# What you are asked to do
Reproduce each of the records below word for word, keeping every line in its original form.
====== Information given ======
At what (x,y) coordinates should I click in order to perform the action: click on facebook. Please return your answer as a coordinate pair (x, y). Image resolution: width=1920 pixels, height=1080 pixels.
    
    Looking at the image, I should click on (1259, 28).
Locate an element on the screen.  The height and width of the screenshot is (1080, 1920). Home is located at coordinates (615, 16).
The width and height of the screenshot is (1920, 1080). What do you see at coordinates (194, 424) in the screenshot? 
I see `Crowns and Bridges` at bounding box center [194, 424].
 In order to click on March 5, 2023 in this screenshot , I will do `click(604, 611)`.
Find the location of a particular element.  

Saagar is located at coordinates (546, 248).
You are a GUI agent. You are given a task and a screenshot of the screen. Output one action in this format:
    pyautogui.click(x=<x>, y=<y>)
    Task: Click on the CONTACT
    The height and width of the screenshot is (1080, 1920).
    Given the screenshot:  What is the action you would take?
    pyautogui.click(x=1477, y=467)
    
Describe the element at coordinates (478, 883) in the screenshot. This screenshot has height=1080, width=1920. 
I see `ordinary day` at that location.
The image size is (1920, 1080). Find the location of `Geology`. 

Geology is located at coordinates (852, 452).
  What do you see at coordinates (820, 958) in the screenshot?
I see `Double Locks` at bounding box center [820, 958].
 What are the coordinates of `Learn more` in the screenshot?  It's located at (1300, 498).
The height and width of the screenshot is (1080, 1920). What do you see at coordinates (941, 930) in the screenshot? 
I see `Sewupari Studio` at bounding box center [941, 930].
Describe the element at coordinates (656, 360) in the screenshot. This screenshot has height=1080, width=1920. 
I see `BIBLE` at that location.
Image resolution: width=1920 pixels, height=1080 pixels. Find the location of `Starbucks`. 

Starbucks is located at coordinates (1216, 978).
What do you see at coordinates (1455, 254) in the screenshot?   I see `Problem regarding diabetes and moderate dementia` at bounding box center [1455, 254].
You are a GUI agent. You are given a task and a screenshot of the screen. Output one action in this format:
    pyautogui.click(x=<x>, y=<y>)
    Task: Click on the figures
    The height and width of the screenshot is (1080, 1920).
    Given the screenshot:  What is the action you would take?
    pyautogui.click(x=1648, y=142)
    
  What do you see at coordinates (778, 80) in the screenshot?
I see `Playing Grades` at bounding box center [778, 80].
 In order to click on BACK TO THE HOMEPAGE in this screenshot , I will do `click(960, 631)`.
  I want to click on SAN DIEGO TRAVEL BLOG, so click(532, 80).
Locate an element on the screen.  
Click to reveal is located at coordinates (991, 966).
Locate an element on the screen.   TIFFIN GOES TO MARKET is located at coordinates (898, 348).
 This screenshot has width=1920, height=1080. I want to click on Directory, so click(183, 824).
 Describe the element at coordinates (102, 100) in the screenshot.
======
# Complete answer
At what (x,y) coordinates should I click in order to perform the action: click on facebook. Please return your answer as a coordinate pair (x, y). Image resolution: width=1920 pixels, height=1080 pixels.
    
    Looking at the image, I should click on (1259, 28).
Locate an element on the screen.  The height and width of the screenshot is (1080, 1920). Home is located at coordinates (615, 16).
The width and height of the screenshot is (1920, 1080). What do you see at coordinates (194, 424) in the screenshot? 
I see `Crowns and Bridges` at bounding box center [194, 424].
 In order to click on March 5, 2023 in this screenshot , I will do `click(604, 611)`.
Find the location of a particular element.  

Saagar is located at coordinates (546, 248).
You are a GUI agent. You are given a task and a screenshot of the screen. Output one action in this format:
    pyautogui.click(x=<x>, y=<y>)
    Task: Click on the CONTACT
    The height and width of the screenshot is (1080, 1920).
    Given the screenshot:  What is the action you would take?
    pyautogui.click(x=1477, y=467)
    
Describe the element at coordinates (478, 883) in the screenshot. This screenshot has height=1080, width=1920. 
I see `ordinary day` at that location.
The image size is (1920, 1080). Find the location of `Geology`. 

Geology is located at coordinates (852, 452).
  What do you see at coordinates (820, 958) in the screenshot?
I see `Double Locks` at bounding box center [820, 958].
 What are the coordinates of `Learn more` in the screenshot?  It's located at (1300, 498).
The height and width of the screenshot is (1080, 1920). What do you see at coordinates (941, 930) in the screenshot? 
I see `Sewupari Studio` at bounding box center [941, 930].
Describe the element at coordinates (656, 360) in the screenshot. This screenshot has height=1080, width=1920. 
I see `BIBLE` at that location.
Image resolution: width=1920 pixels, height=1080 pixels. Find the location of `Starbucks`. 

Starbucks is located at coordinates (1216, 978).
What do you see at coordinates (1455, 254) in the screenshot?   I see `Problem regarding diabetes and moderate dementia` at bounding box center [1455, 254].
You are a GUI agent. You are given a task and a screenshot of the screen. Output one action in this format:
    pyautogui.click(x=<x>, y=<y>)
    Task: Click on the figures
    The height and width of the screenshot is (1080, 1920).
    Given the screenshot:  What is the action you would take?
    pyautogui.click(x=1648, y=142)
    
  What do you see at coordinates (778, 80) in the screenshot?
I see `Playing Grades` at bounding box center [778, 80].
 In order to click on BACK TO THE HOMEPAGE in this screenshot , I will do `click(960, 631)`.
  I want to click on SAN DIEGO TRAVEL BLOG, so click(532, 80).
Locate an element on the screen.  
Click to reveal is located at coordinates (991, 966).
Locate an element on the screen.   TIFFIN GOES TO MARKET is located at coordinates (898, 348).
 This screenshot has width=1920, height=1080. I want to click on Directory, so click(183, 824).
 Describe the element at coordinates (102, 100) in the screenshot.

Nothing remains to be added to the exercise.